14. Now suppose that Los Locos imposes a tax of $2000 on every resident who
buys an offroad vehicle. The revenues collected from this tax are distributed
equally among all residents of Los Locos. With the tax in place, how many
residents of Los Locos will buy offroad vehicles, and how much tax revenue will
the government distribute to each resident?
a) 50 residents will buy offroad vehicles and each resident will receive $1,000
from the tax revenue that is collected.
b) 10 residents will buy offroad vehicles and each resident will receive $200
from the tax revenue that is collected.
c) Nobody will buy an offroad vehicle and each resident will receive $0 from the
tax revenue that is collected.
d) 100 residents will buy an offroad vehicle and each resident will receive
$2000 from the tax revenue that is collected.
e) None of the above.
15. Compared to the situation that existed when there was no government
interference in the Los Locos market for offroad vehicles, who gains and who
loses from the $2,000 tax imposed on buyers of offroad vehicles? (In answering
this question, be sure to take account of the fact that the tax revenues
collected are distributed equally among all residents of Los Locos.)

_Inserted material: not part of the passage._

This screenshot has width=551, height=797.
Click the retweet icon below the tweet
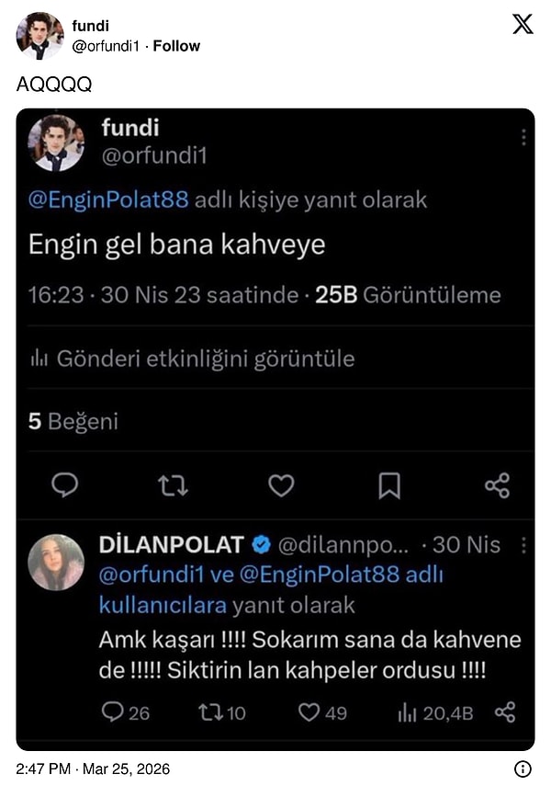point(172,485)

a) Residents with the lowest buyer values for offroad vehicles are better off
with the tax, and residents with the highest buyer values and residents with
intermediate buyer values are worse off with the tax.

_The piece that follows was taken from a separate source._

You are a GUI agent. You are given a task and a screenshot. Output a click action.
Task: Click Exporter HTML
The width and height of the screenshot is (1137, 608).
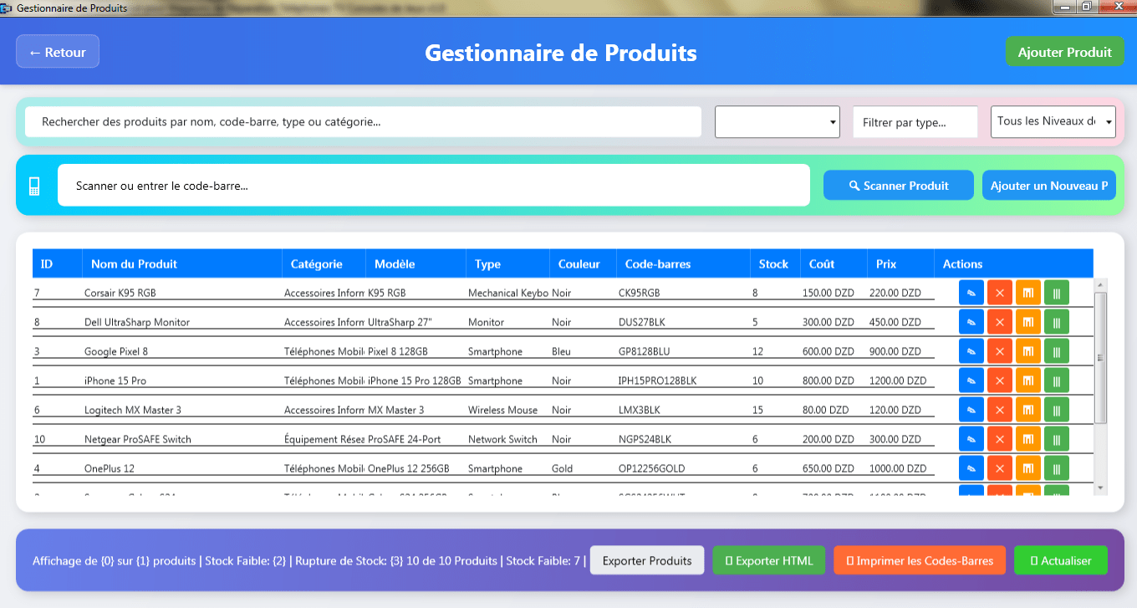pyautogui.click(x=768, y=560)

b) All residents are worse off with the tax.
c) Residents with the highest buyer values for offroad vehicles are better off
with the tax, and residents with the lowest buyer values are worse off with the
tax.
d) Residents with the lowest buyer values for offroad vehicles and residents
with intermediate buyer values are better off with the tax, and residents with
the highest buyer values are just as well off with the tax as without the tax.
e) All residents are better off with the tax.
THE NEXT THREE QUESTIONS ARE BASED ON THE FOLLOWING SITUATION: Consider the
market for a good that generates harmful pollution. In particular, every unit
of the good that is produced imposes $3 of pollution damage on society.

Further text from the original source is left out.